Every Rocket Lab managed mission so far has left the planet from the company’s Launch Complex 1 (LC1) on Mahia Peninsula, about 90 minutes south of Gisborne.

“We had a clean sheet of paper to build LC1 from scratch, which was both a luxury and a colossal pain,” says Beck. “We couldn’t exactly go out and study other private orbital launch sites around the world and figure out what works and what doesn’t, because before LC1 they didn’t exist.”

In terms of activity, Mahia is right up there alongside Cape Canaveral in Florida, and other large scale launch facilities in China and Russia. The company is licenced to launch a rocket every 72 hours if it so wished.

“From about the tenth launch on, I was largely irrelevant in the room,” says Beck. “But realistically that’s how it should be. I look at everybody who comes to work with Rocket Lab as being the best at what they do. I have faith in our flight team’s abilities, so I let them get on with their role. I know where I add value and where I don’t.”

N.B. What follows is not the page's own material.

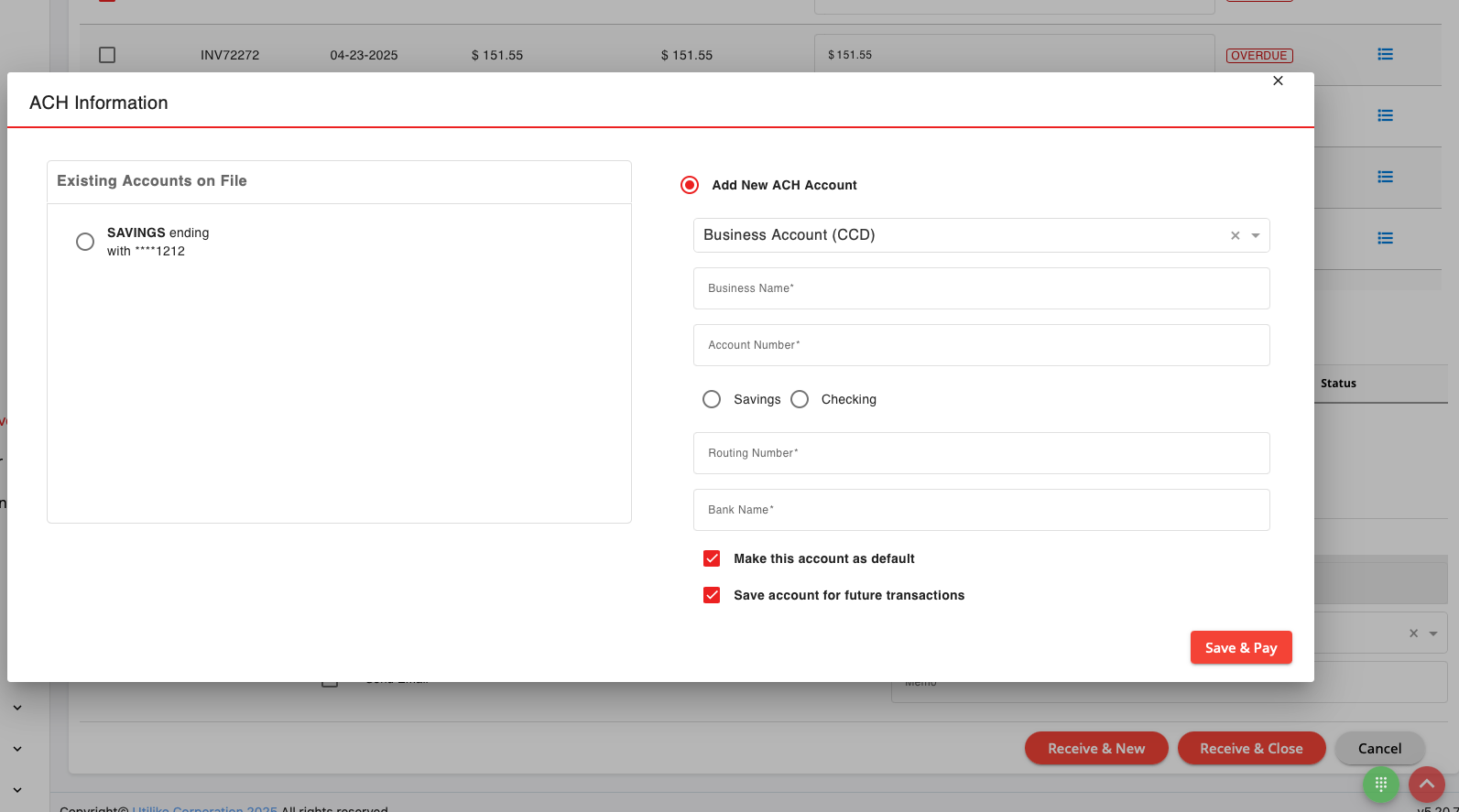Click the Bank Name text field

That’s not to say launches look after themselves. There are always nerves among the team on a launch day. A business working with expensive hardware and paying customers, Rocket Lab’s flight team can’t leave anything to chance.

“Everyone on console is extremely focused. If you’re not a bit stressed, then you probably don’t know what’s going on. We are very invested in providing a reliable service for our customers, so that’s our chief goal. It might look easy on the launch casts (Rocket Lab broadcasts every launch on its website) but believe me it isn’t.”

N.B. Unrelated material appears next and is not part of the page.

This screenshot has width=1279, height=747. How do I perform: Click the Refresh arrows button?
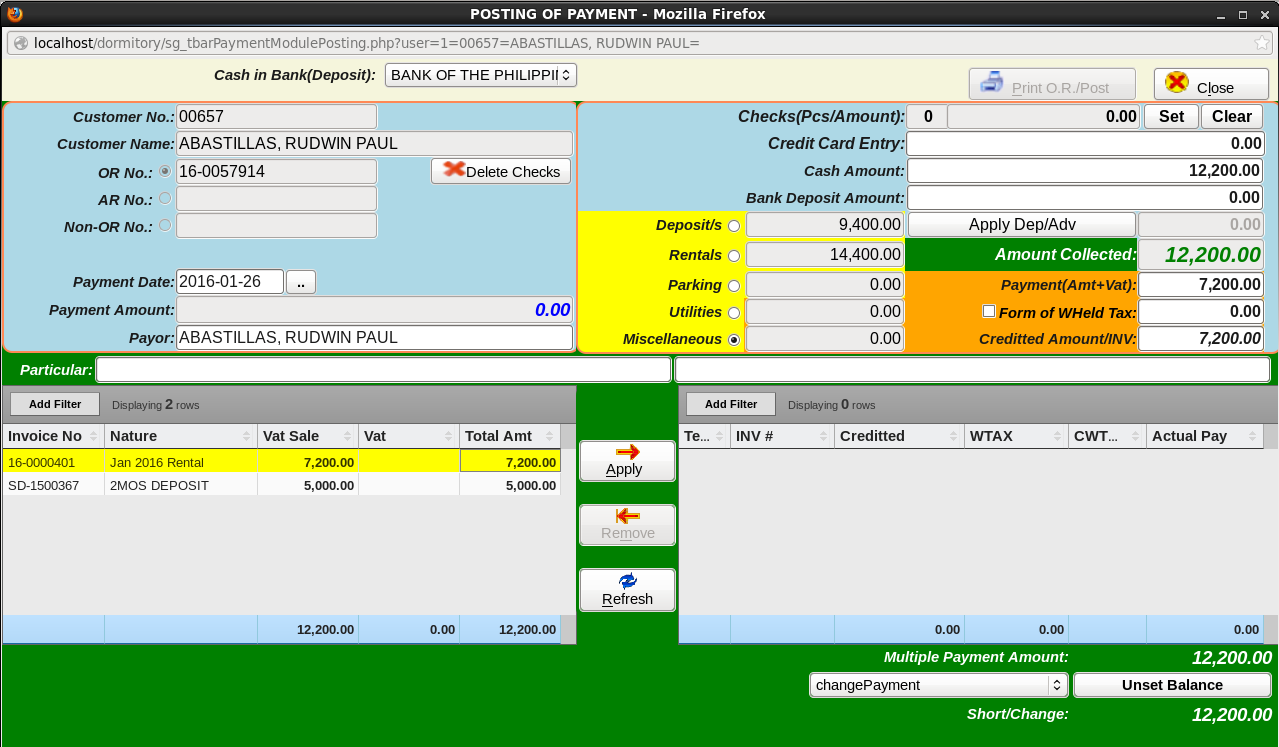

The company now has three launch pads – two at Mahia and another in Virginia, USA. At time of writing, 28 launches have been completed, deploying 148 satellites in the process.

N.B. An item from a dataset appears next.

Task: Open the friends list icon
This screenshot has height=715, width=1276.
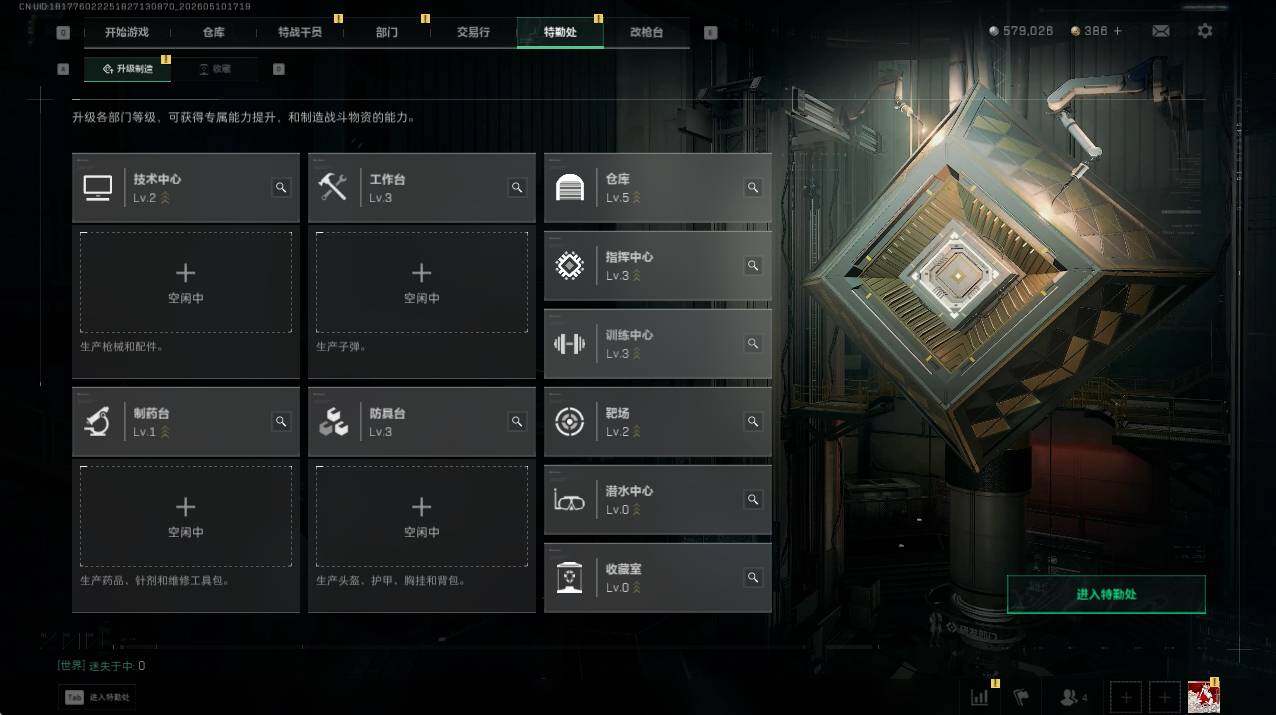Action: click(1073, 697)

This is a truly global business. Beyond global actually. But there remains a wry Kiwi sense of humour to the operation in its naming of each and every launch. Launch missions with bespoke artwork and officially registered titles like ‘They Go Up So Fast’, ‘Another One Leaves The Crust’, and ‘A Data With Destiny’ give the intensely complex nature of sending rockets into space a whimsical twist.

“It’s a serious business, so there’s no harm in having a bit of fun as well,” says Beck. “The mission naming process is an informal one – it usually comes down to a bunch of us standing around a computer trying to make each other laugh. Our first launch in May 2017 was a test launch. We had to come up with an international discriminator to register the launch, so it officially became ‘It’s A Test’.”

There is one recent launch that dispenses with the knowing wink in the title, however. In Rocket Lab’s mission list, 28 June 2022 records CAPSTONE. The customer? NASA.

On that day Rocket Lab’s Electron rocket, paired with the company’s new Photon upper stage, sent the Cislunar Autonomous Positioning System Technology Operations and Navigation Experiment (CAPSTONE) miniaturised satellite on a transfer orbit to the moon. It’s a highly complex component of NASA’s Artemis programme, which will eventually see the space agency return to the lunar surface.

Beyond merely transporting tech into space, Rocket Lab aspires to be fully emersed in planetary science missions to the Moon, Mars, Venus and further into the solar system. Building on the Electron rocket, Beck and his team are looking next to the bigger Neutron rocket, which will have a payload of 13,000kg to Light Earth Orbit, will feature reusable boosters and – crucially – will be able to take humans into space.

“To have significant up-mass capability and to be able to advance space flight with our own rockets would be an amazing thing. We’ll definitely give it a go,” Beck says.

“We set the bar incredibly high at Rocket Lab, which can sometimes be a barrier to growth. Good engineers want to work with good engineers, and that’s been fundamental to the way Rocket Lab has grown. So, it’s a slower, more deliberate growth path.

“We don’t base our success on how many launches have been deployed. That’s not a metric we track. But we do measure our success on our company culture. We want people to be proud to work for us, to come to work to achieve really cool things. I think by that metric, we are succeeding. We are having an impact.”